What did the study show?
The study included ~1,300 inpatients with rotavirus infection and ~1,800 controls. The neurological disease was more frequent among the former group.
About seven percent of rotavirus patients in newborns developed ND vs. <3% of controls. The corresponding figures for infants and young children with mild gastroenteritis were ~18% vs 12%, respectively. Where severe gastroenteritis occurred, the incidence was 21% vs. 11% in cases and controls, respectively.

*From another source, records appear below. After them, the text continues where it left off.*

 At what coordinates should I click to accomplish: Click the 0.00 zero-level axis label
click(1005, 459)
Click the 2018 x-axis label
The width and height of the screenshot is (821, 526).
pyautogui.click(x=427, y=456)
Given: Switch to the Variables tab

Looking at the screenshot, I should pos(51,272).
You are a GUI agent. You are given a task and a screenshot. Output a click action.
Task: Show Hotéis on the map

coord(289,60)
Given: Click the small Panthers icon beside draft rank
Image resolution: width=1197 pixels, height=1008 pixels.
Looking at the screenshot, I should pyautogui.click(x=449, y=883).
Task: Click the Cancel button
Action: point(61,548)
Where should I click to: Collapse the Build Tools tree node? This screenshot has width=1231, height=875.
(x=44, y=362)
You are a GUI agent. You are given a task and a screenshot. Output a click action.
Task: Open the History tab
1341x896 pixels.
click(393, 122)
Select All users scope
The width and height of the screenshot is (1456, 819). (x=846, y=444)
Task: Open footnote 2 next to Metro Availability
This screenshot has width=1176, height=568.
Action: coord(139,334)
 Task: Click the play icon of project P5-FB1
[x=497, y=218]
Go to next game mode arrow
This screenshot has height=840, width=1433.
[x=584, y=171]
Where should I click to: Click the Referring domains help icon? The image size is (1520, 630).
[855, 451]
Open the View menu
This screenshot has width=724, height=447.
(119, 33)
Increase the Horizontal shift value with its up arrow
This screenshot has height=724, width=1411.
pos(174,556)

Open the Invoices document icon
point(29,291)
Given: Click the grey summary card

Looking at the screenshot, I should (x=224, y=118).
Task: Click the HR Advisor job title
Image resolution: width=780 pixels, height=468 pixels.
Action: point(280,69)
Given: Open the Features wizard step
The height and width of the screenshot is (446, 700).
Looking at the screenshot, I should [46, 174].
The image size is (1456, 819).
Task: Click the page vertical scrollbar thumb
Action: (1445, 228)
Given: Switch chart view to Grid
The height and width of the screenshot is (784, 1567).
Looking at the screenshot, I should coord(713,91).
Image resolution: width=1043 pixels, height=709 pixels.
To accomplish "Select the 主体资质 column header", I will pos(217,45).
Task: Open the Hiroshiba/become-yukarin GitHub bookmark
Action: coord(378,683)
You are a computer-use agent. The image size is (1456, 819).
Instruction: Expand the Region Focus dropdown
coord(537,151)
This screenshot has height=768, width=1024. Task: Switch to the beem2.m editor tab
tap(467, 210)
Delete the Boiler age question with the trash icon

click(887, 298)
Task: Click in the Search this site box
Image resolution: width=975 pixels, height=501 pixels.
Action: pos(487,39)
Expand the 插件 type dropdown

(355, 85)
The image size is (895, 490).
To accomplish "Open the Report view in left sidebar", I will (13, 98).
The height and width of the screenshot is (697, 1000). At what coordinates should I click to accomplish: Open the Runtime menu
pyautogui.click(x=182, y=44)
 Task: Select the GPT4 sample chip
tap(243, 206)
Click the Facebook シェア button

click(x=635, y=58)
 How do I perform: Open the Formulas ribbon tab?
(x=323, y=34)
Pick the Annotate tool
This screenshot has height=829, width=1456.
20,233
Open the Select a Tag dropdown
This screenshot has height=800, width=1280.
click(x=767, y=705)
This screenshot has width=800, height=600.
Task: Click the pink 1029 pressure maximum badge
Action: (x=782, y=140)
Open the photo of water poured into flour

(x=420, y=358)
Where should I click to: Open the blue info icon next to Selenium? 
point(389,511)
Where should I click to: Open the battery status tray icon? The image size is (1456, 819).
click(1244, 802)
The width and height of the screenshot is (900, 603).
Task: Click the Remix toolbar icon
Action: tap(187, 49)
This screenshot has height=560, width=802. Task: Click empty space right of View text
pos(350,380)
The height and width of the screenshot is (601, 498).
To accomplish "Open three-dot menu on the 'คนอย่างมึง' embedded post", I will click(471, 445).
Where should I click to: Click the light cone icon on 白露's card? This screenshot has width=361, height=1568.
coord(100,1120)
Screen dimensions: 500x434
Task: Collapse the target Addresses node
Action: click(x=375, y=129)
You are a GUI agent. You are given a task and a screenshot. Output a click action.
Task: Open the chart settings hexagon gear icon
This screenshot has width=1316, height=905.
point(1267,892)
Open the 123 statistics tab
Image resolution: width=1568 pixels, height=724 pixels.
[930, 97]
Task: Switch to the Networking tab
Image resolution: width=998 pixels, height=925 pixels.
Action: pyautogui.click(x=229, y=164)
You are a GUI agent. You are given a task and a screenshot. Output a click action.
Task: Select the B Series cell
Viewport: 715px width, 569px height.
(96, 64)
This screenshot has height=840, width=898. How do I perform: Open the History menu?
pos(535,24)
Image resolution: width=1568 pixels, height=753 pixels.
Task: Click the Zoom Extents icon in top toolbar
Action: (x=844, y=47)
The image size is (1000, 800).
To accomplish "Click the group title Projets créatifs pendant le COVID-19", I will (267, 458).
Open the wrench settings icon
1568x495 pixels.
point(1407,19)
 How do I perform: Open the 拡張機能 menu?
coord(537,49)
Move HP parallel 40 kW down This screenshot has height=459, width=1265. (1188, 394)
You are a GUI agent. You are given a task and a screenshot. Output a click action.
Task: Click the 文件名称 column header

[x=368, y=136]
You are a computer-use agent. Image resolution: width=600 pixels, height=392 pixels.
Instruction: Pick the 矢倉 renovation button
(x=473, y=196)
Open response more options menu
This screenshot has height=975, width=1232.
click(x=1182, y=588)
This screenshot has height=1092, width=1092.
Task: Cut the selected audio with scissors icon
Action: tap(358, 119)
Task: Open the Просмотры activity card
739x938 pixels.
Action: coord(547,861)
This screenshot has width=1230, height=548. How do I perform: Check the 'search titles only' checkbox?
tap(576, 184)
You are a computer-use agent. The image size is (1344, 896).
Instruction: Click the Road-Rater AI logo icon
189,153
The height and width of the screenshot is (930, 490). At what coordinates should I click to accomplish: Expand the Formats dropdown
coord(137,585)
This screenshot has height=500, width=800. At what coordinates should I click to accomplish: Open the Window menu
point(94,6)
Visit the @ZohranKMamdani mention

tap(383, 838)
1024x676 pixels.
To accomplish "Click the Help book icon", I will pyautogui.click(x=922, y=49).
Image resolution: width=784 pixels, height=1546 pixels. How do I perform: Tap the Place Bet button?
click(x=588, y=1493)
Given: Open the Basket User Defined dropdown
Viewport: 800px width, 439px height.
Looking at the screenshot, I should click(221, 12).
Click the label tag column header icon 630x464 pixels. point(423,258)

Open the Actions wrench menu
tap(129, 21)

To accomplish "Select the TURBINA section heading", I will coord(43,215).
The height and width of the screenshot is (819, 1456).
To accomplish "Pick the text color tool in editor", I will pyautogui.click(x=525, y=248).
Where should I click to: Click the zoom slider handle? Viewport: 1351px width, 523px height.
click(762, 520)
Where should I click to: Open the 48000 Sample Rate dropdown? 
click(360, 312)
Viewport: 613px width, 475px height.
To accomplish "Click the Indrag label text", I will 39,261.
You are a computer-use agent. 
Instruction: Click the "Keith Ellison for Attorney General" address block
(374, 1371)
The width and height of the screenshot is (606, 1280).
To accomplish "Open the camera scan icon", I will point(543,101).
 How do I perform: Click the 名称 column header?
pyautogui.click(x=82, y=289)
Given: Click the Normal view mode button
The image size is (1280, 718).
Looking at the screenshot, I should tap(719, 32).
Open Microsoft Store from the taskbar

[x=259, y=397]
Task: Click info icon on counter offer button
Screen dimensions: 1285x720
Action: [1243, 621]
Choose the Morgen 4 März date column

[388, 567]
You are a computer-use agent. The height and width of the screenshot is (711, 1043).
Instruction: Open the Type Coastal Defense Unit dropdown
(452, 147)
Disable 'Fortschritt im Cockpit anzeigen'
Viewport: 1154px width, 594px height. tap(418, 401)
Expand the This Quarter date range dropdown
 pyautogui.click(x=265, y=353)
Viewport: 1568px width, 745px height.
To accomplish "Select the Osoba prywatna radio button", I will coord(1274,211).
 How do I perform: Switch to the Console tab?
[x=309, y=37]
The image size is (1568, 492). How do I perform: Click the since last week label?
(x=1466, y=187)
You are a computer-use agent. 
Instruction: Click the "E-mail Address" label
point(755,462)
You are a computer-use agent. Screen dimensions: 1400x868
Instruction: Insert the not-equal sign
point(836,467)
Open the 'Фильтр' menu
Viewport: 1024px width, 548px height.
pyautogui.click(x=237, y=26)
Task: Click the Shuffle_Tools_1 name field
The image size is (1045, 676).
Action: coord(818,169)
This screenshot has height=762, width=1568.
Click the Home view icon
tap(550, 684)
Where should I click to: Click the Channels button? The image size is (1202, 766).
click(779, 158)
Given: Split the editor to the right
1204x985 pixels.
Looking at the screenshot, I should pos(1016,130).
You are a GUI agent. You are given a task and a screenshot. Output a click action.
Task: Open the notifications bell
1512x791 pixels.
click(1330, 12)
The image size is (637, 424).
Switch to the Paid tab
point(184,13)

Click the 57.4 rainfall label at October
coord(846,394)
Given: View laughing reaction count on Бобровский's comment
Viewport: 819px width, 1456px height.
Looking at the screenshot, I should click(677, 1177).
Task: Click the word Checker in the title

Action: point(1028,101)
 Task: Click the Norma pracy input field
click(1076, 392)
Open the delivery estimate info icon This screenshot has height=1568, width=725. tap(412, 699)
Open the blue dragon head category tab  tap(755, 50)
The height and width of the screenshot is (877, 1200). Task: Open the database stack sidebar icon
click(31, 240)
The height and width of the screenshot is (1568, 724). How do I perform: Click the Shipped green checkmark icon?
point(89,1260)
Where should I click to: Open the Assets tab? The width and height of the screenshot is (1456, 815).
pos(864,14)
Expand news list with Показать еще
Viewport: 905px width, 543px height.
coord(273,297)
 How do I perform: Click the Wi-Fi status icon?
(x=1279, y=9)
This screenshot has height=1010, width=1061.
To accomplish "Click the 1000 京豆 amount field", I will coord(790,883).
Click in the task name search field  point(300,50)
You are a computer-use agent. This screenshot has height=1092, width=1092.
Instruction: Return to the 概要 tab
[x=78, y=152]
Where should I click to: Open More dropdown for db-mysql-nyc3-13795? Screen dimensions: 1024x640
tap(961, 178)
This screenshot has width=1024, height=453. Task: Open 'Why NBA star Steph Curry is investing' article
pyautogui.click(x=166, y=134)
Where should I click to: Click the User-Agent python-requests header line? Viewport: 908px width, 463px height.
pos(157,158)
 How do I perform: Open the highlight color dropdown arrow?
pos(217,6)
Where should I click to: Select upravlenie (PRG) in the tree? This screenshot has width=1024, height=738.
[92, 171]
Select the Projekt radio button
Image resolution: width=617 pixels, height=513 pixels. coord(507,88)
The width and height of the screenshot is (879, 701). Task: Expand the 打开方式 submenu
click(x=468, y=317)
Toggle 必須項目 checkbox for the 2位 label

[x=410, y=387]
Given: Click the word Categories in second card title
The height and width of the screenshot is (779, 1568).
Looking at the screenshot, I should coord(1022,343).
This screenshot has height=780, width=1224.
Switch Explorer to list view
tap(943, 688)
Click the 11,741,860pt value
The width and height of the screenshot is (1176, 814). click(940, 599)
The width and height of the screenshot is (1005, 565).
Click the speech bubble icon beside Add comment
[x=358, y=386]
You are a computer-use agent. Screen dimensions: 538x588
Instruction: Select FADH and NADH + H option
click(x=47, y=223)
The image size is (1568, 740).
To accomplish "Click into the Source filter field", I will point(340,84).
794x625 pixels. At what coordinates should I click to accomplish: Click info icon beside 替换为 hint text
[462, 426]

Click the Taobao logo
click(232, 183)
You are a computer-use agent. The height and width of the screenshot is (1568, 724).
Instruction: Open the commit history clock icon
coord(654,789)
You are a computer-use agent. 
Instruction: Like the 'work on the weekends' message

In the whole cohort, there was an increase in heart disease incidence post-rotavirus, at 10%, vs. 6% in controls. In infants and young children with mild gastroenteritis, the incidence of ND was 9% vs. 5% in controls. The hepatobiliary disease occurred in 13% of mild rotavirus gastroenteritis cases vs. 8% of controls.
With properly matched cases and controls, ND occurred in ~22% of cases vs. ~10% of controls. In this set, no other complications were significantly higher after rotavirus infection.
The odds of ND thus increased significantly post-rotavirus. Following mild and severe gastroenteritis, the odds of ND were increased by 50% and 120%, respectively, in infants and young children.
This puts newborns at two-and-a-half times higher odds for ND following rotavirus infection than controls and infants/young children at twice the risk. After adjusting for confounding factors, the odds remained almost twice as high in a group of cases with well-matched controls.
The odds of developing heart disease were 50% higher in newborns, infants, and young children with mild rotavirus gastroenteritis. Other illnesses failed to show significant correlation once confounding factors were accounted for.
The development of extraintestinal complications impacts the clinical outcomes of gastroenteritis as well, with differences in the mean period of hospitalization between cases and controls.
When rotavirus infection was associated with hepatobiliary or respiratory disease, the mean duration of hospitalization went up, while the cumulative discharge rate decreased by ~25% and 10%, respectively.
What are the implications?
Neurological disease is confirmed in this study as the second leading extraintestinal complication of rotavirus infection in young children, with the respiratory illness being the first. A third to two-thirds of children with rotavirus infection develop respiratory problems.
Rotavirus infection is a risk factor for seizures, which complicate 2-8% of such infections in children, and push up the risk four-fold.
Rotavirus vaccination in the USA has reduced the prevalence of seizures among children, supporting this hypothesis.
Interestingly, newborns with rotavirus, and severe infection, were risk factors for ND at a higher incidence compared to infants and young children or mild gastroenteritis.
This may be traceable because rotavirus-induced gut symptoms are more likely to be severe when the child has an immature immune response.
At the same time, the enteric and central nervous systems are activated by the vomiting and diarrhea induced by rotavirus infection, again pointing to the possibility of increased neurological risk following severe gastroenteritis caused by rotavirus. Cerebrospinal fluid has been found to be positive for rotavirus, viral antigens, antirotavirus antibodies, and genomic RNA.
During replication, rotavirus yields the protein NSP4, a viral enterotoxin that may also be associated with neurological injury. However, the virus has not yet been demonstrated to be directly toxic to the neurons.
Heat disease is also more likely following rotavirus infection in young children, but hepatobiliary disease is only more common in cases with mild gastroenteritis.
Rotavirus vaccination has reduced rotavirus-associated hospitalizations and deaths by 25% to 55%, but up to a tenth of children with gastroenteritis still test positive for the virus.
This percentage rises to 35-40% in hospitalized children. Areas with low vaccine coverage should adopt this measure to prevent prolonged hospitalization and extraintestinal complications.
The study findings should help to raise clinical awareness of the potential for serious extraintestinal complications of rotavirus gastroenteritis and adverse outcomes, including duration of hospitalization and discharge rates.